=== THE REQUEST ===
Please copy out the records below word for word, omitting the picture lines.

=== DATA PROVIDED ===

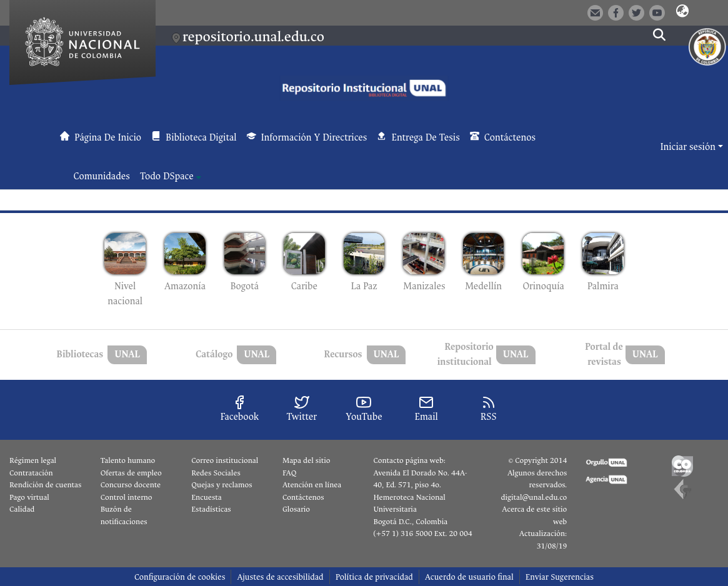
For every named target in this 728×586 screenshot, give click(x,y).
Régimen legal (32, 460)
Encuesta (206, 497)
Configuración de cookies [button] (179, 577)
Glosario (296, 509)
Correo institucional (224, 460)
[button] (682, 12)
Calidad (22, 509)
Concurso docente (131, 485)
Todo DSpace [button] (167, 176)
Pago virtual (29, 497)
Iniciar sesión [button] (689, 147)
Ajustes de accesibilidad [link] (280, 577)
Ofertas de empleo (131, 473)
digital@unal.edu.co (534, 497)
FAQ (289, 473)
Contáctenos (303, 497)
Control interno (126, 497)
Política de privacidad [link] (374, 577)
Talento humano (128, 460)
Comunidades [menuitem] (102, 176)
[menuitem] (171, 177)
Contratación (31, 473)
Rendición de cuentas (45, 485)
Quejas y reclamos (221, 485)
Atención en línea (312, 485)
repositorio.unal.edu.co (253, 36)
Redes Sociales (216, 473)
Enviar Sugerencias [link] (559, 577)
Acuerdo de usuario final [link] (469, 577)
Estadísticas (211, 509)
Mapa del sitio (306, 460)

=== COMPLETE OUTPUT ===
For every named target in this 728×586 screenshot, give click(x,y).
Régimen legal (32, 460)
Encuesta (206, 497)
Configuración de cookies [button] (179, 577)
Glosario (296, 509)
Correo institucional (224, 460)
[button] (682, 12)
Calidad (22, 509)
Concurso docente (131, 485)
Todo DSpace [button] (167, 176)
Pago virtual (29, 497)
Iniciar sesión [button] (689, 147)
Ajustes de accesibilidad [link] (280, 577)
Ofertas de empleo (131, 473)
digital@unal.edu.co (534, 497)
FAQ (289, 473)
Contáctenos (303, 497)
Control interno (126, 497)
Política de privacidad [link] (374, 577)
Talento humano (128, 460)
Comunidades [menuitem] (102, 176)
[menuitem] (171, 177)
Contratación (31, 473)
Rendición de cuentas (45, 485)
Quejas y reclamos (221, 485)
Atención en línea (312, 485)
repositorio.unal.edu.co (253, 36)
Redes Sociales (216, 473)
Enviar Sugerencias [link] (559, 577)
Acuerdo de usuario final [link] (469, 577)
Estadísticas (211, 509)
Mapa del sitio (306, 460)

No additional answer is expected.